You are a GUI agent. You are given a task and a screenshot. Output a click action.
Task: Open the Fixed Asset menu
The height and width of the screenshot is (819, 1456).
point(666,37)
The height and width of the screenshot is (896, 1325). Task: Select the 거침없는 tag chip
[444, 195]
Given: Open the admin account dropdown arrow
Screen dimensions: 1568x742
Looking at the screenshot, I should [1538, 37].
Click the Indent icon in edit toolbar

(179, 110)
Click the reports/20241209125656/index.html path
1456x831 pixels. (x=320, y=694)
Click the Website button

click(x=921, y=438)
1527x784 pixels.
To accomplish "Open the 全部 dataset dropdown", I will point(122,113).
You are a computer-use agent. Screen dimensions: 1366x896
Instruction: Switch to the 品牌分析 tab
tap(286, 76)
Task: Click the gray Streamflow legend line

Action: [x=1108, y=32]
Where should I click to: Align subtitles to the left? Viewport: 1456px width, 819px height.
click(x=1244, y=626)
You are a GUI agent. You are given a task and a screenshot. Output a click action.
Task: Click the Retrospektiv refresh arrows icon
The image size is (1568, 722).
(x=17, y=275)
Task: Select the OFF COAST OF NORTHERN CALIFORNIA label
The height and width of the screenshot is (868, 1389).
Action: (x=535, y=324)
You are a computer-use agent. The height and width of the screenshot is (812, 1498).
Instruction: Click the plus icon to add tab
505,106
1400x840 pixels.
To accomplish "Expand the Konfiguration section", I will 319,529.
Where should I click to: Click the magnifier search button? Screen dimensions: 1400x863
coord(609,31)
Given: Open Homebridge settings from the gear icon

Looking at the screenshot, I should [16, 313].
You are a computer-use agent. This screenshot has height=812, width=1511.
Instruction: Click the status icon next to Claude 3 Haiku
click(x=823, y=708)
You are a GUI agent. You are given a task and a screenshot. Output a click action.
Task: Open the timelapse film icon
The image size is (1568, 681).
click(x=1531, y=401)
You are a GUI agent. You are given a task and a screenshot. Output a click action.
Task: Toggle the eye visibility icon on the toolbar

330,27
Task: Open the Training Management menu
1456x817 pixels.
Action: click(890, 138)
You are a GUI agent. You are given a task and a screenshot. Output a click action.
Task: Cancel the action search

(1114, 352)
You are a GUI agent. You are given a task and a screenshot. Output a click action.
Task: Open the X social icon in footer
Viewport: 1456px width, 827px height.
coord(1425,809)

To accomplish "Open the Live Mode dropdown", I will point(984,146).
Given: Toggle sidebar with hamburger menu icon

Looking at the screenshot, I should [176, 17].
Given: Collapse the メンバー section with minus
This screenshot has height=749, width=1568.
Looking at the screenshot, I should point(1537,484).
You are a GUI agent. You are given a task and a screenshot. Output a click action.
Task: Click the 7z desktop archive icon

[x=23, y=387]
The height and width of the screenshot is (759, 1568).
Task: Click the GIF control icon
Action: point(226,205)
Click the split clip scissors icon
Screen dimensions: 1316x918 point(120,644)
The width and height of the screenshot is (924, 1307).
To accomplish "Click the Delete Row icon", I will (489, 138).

= = = = = = =

Line by line, please copy the listing exactly.

→ Result for this exercise:
You are a GUI agent. You are given a task and a screenshot. Output a click action.
Task: Open the Fixed Asset menu
The height and width of the screenshot is (819, 1456).
point(666,37)
The height and width of the screenshot is (896, 1325). Task: Select the 거침없는 tag chip
[444, 195]
Given: Open the admin account dropdown arrow
Screen dimensions: 1568x742
Looking at the screenshot, I should [1538, 37].
Click the Indent icon in edit toolbar

(179, 110)
Click the reports/20241209125656/index.html path
1456x831 pixels. (x=320, y=694)
Click the Website button

click(x=921, y=438)
1527x784 pixels.
To accomplish "Open the 全部 dataset dropdown", I will point(122,113).
You are a computer-use agent. Screen dimensions: 1366x896
Instruction: Switch to the 品牌分析 tab
tap(286, 76)
Task: Click the gray Streamflow legend line

Action: [x=1108, y=32]
Where should I click to: Align subtitles to the left? Viewport: 1456px width, 819px height.
click(x=1244, y=626)
You are a GUI agent. You are given a task and a screenshot. Output a click action.
Task: Click the Retrospektiv refresh arrows icon
The image size is (1568, 722).
(x=17, y=275)
Task: Select the OFF COAST OF NORTHERN CALIFORNIA label
The height and width of the screenshot is (868, 1389).
Action: (x=535, y=324)
You are a computer-use agent. The height and width of the screenshot is (812, 1498).
Instruction: Click the plus icon to add tab
505,106
1400x840 pixels.
To accomplish "Expand the Konfiguration section", I will 319,529.
Where should I click to: Click the magnifier search button? Screen dimensions: 1400x863
coord(609,31)
Given: Open Homebridge settings from the gear icon

Looking at the screenshot, I should [16, 313].
You are a computer-use agent. This screenshot has height=812, width=1511.
Instruction: Click the status icon next to Claude 3 Haiku
click(x=823, y=708)
You are a GUI agent. You are given a task and a screenshot. Output a click action.
Task: Open the timelapse film icon
The image size is (1568, 681).
click(x=1531, y=401)
You are a GUI agent. You are given a task and a screenshot. Output a click action.
Task: Toggle the eye visibility icon on the toolbar

330,27
Task: Open the Training Management menu
1456x817 pixels.
Action: click(890, 138)
You are a GUI agent. You are given a task and a screenshot. Output a click action.
Task: Cancel the action search

(1114, 352)
You are a GUI agent. You are given a task and a screenshot. Output a click action.
Task: Open the X social icon in footer
Viewport: 1456px width, 827px height.
coord(1425,809)

To accomplish "Open the Live Mode dropdown", I will point(984,146).
Given: Toggle sidebar with hamburger menu icon

Looking at the screenshot, I should [176, 17].
Given: Collapse the メンバー section with minus
This screenshot has height=749, width=1568.
Looking at the screenshot, I should point(1537,484).
You are a GUI agent. You are given a task and a screenshot. Output a click action.
Task: Click the 7z desktop archive icon

[x=23, y=387]
The height and width of the screenshot is (759, 1568).
Task: Click the GIF control icon
Action: point(226,205)
Click the split clip scissors icon
Screen dimensions: 1316x918 point(120,644)
The width and height of the screenshot is (924, 1307).
To accomplish "Click the Delete Row icon", I will (489, 138).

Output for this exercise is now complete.